▶ _YOUR ASSIGNMENT_
Copied exactly and without pictures, the lines from the beginning of the entries through the one that holds "You are a computer-use" should form the entire reply.

----- SUPPLIED DATA

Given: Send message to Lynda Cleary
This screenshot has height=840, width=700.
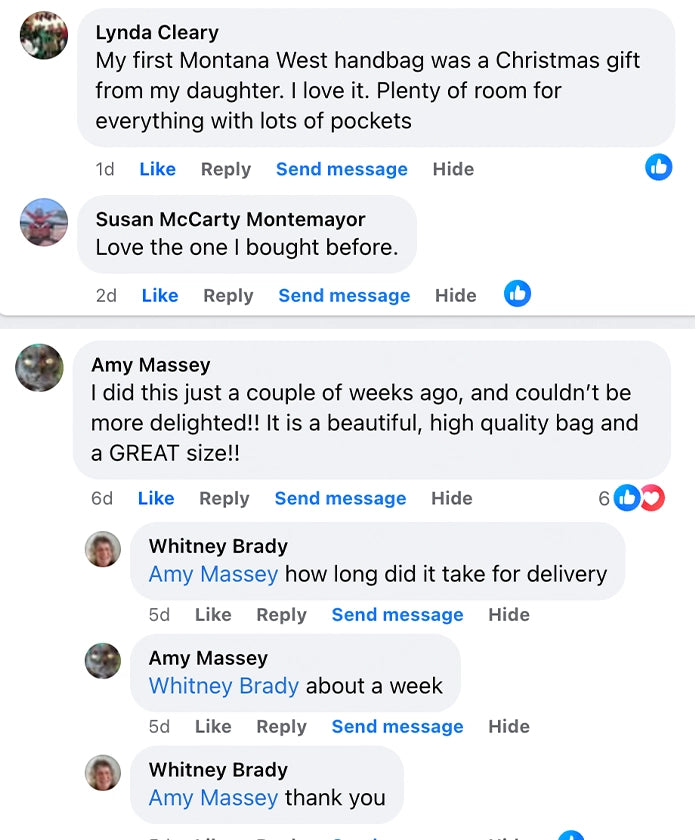Looking at the screenshot, I should (342, 169).
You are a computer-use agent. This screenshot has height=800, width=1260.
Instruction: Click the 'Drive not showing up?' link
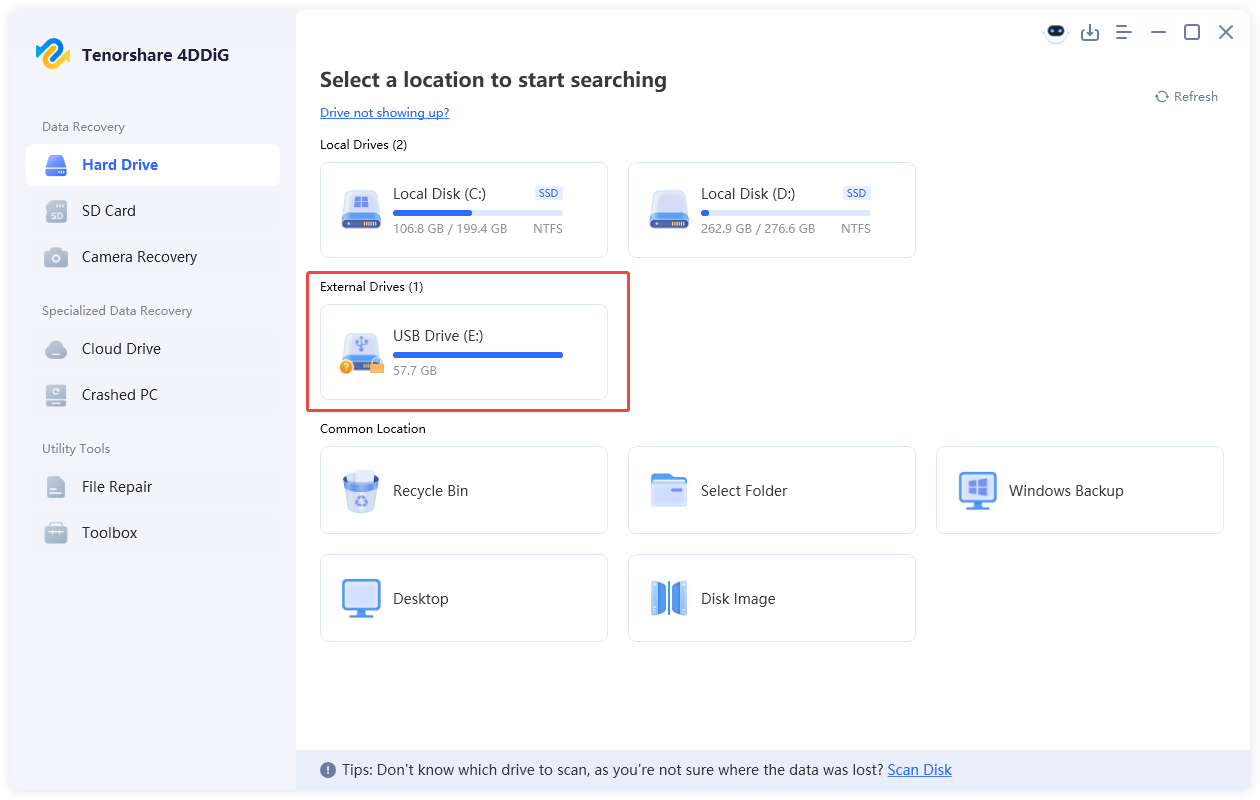tap(384, 112)
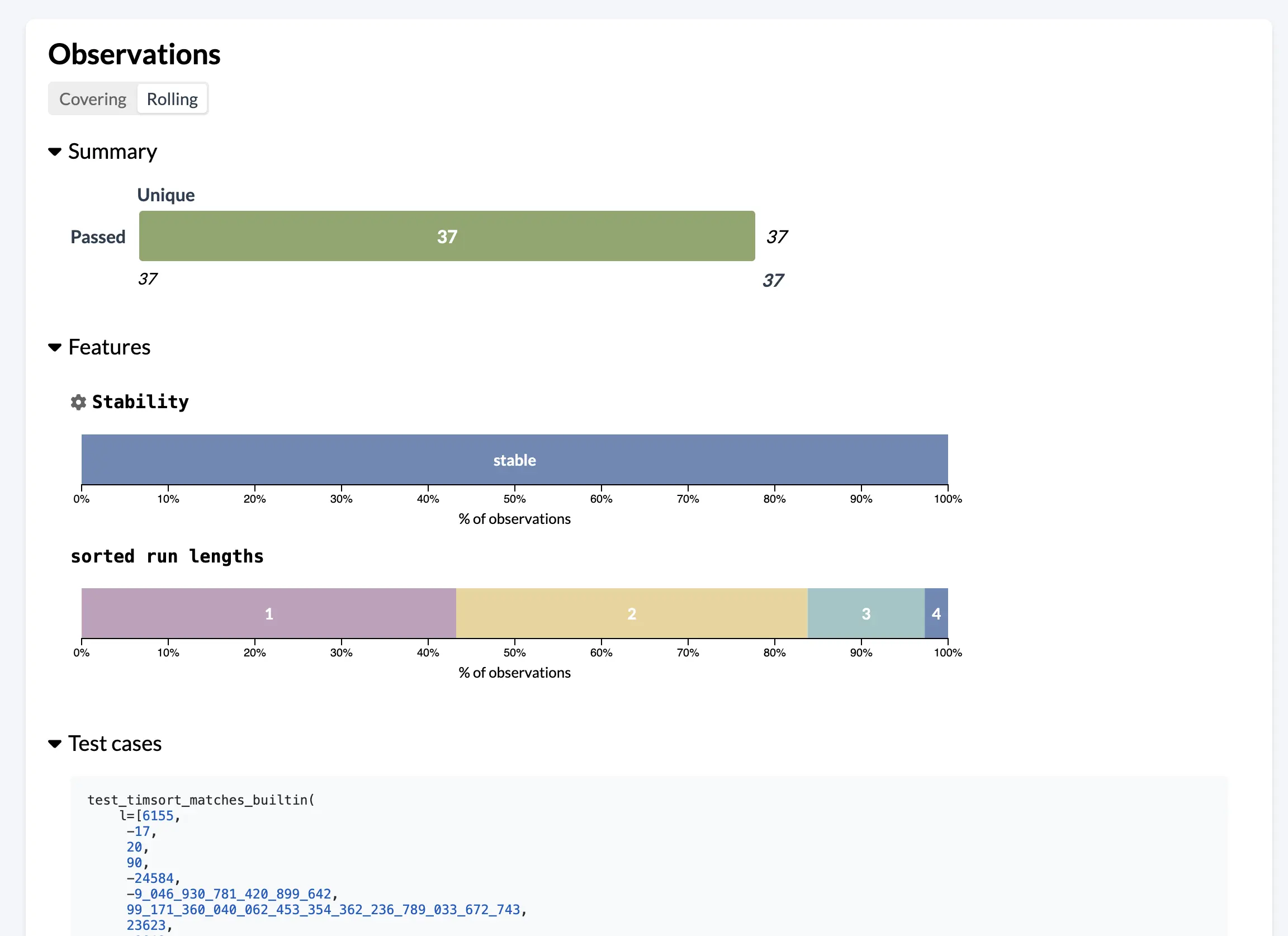Click the gear icon beside Stability
The width and height of the screenshot is (1288, 936).
click(78, 402)
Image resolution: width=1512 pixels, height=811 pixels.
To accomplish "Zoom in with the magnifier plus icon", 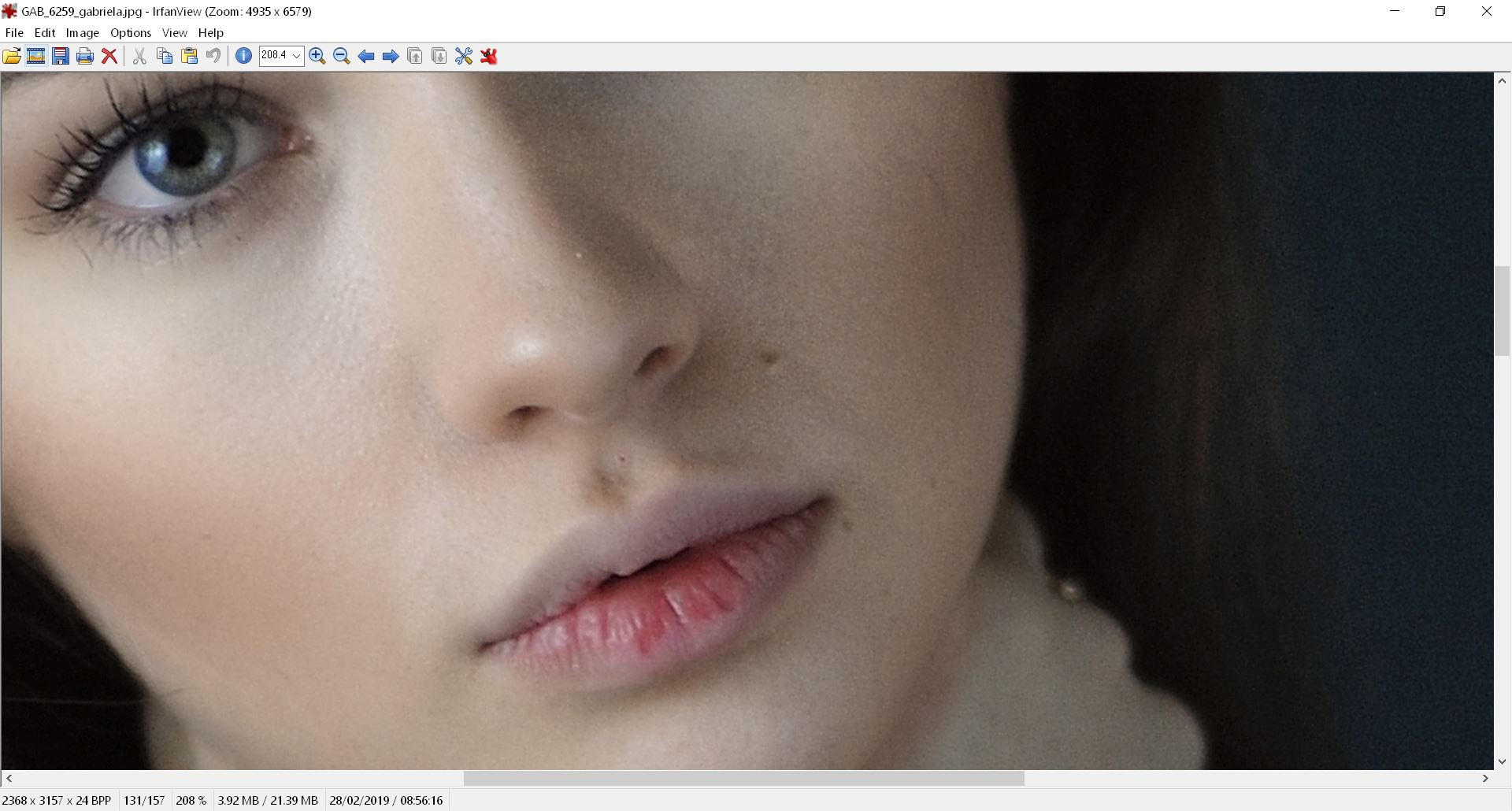I will pos(317,56).
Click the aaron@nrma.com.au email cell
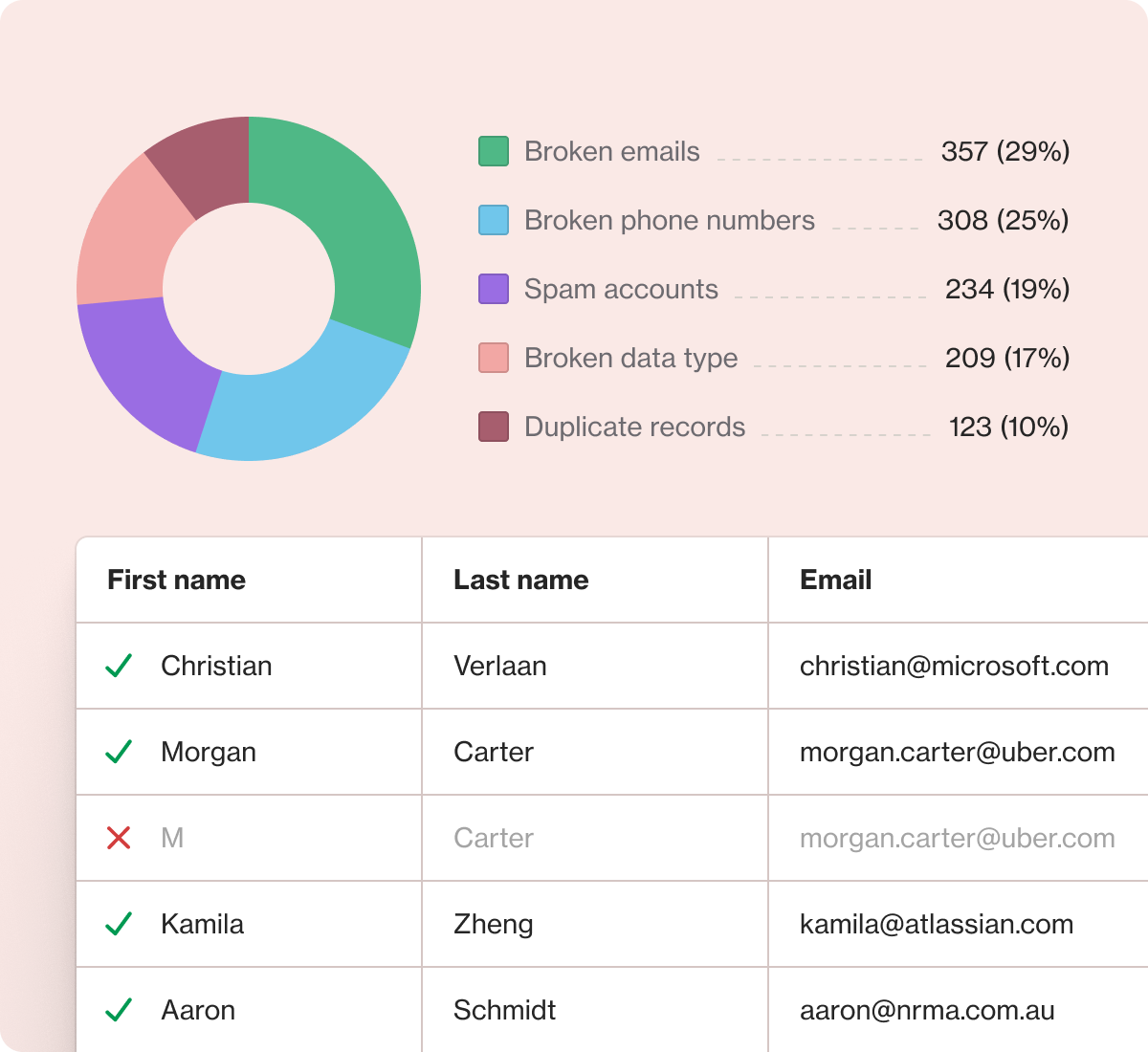Image resolution: width=1148 pixels, height=1052 pixels. [x=959, y=1010]
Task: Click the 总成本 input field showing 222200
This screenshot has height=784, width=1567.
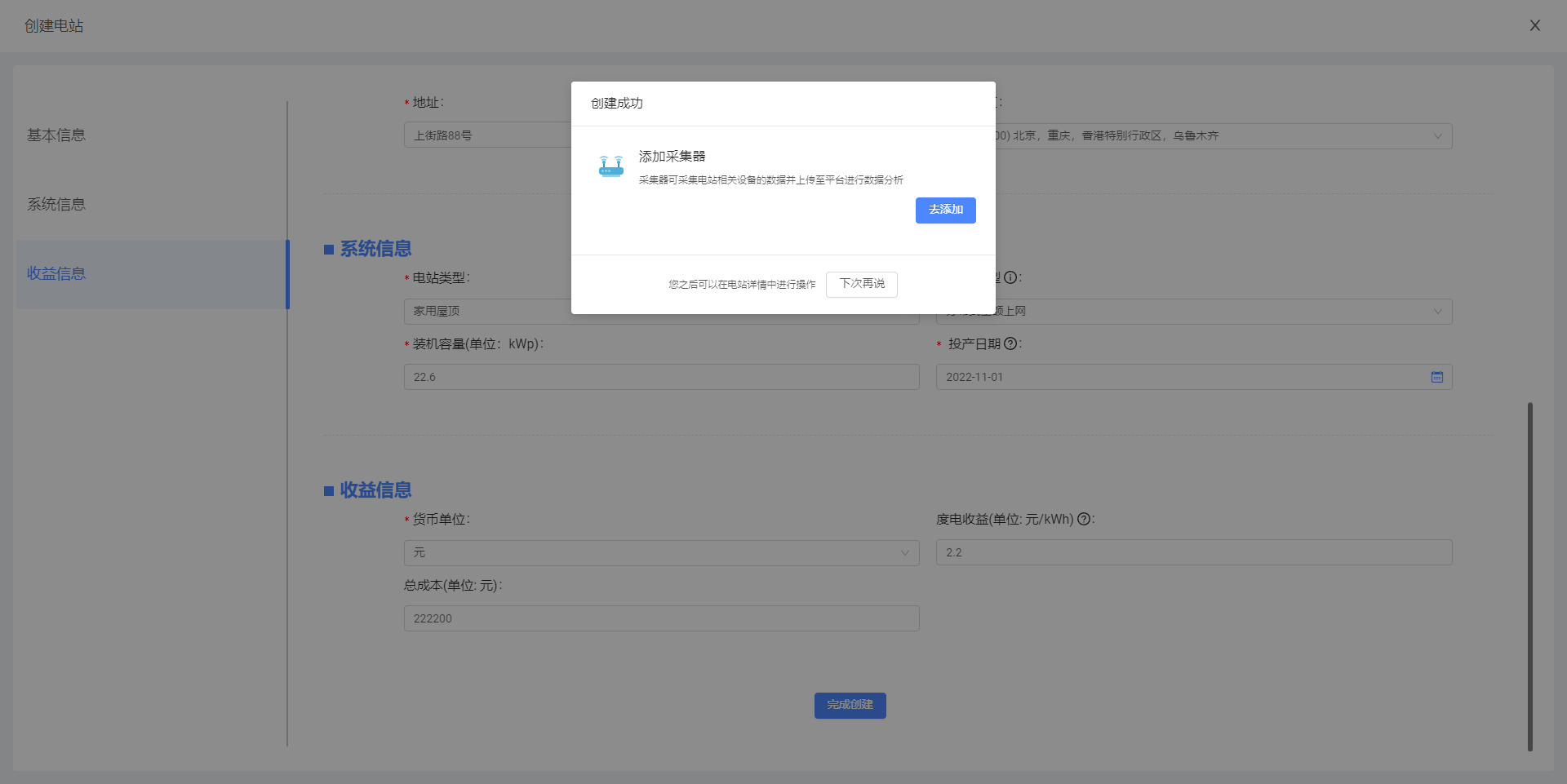Action: tap(661, 618)
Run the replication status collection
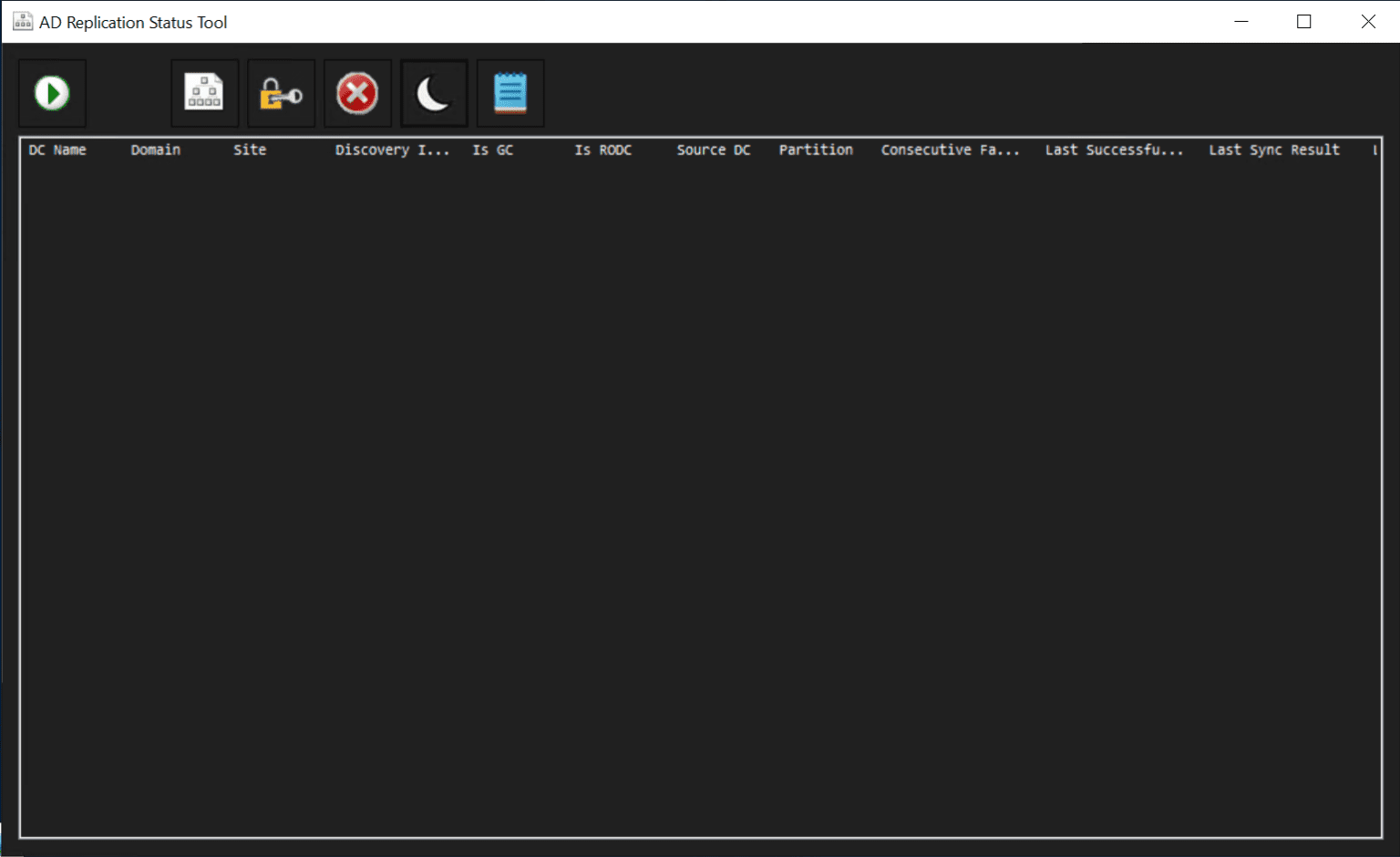This screenshot has width=1400, height=857. pyautogui.click(x=52, y=92)
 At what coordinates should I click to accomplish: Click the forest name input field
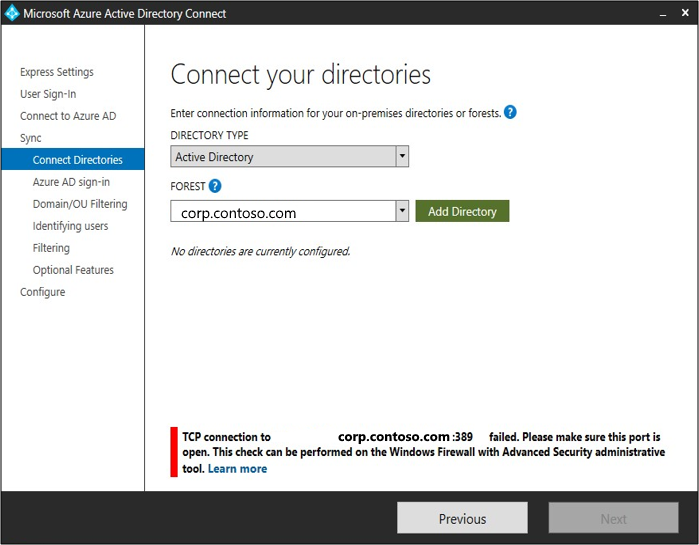[x=283, y=212]
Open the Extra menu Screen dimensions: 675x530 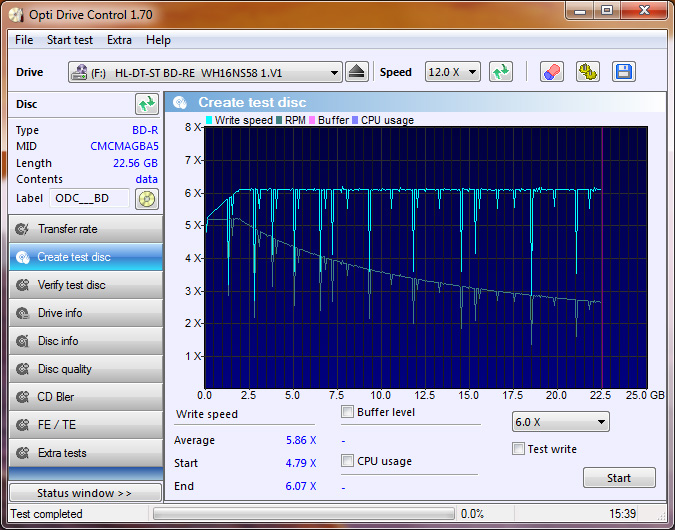(x=119, y=40)
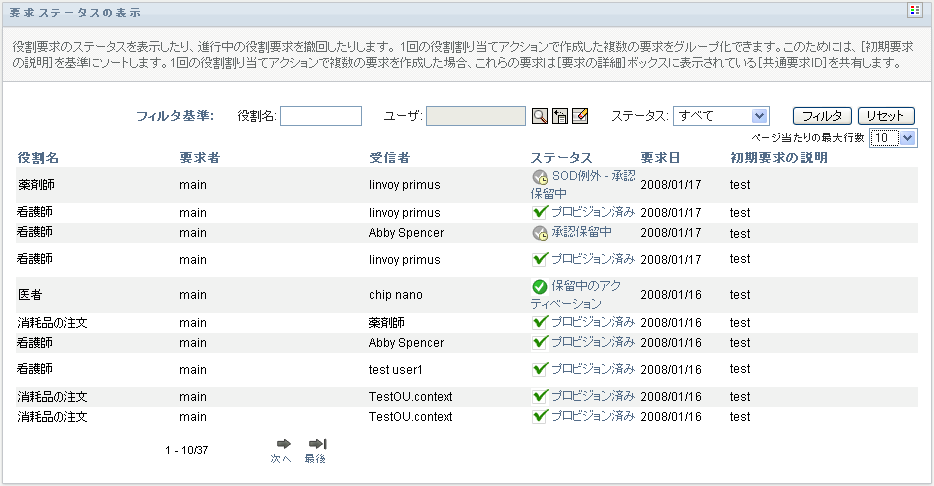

----------

▶ _REPLY TO THE TASK_
Given: Send message to Lynda Cleary
This screenshot has height=840, width=700.
Looking at the screenshot, I should (342, 169).
You are a computer-use agent. This screenshot has height=800, width=1260.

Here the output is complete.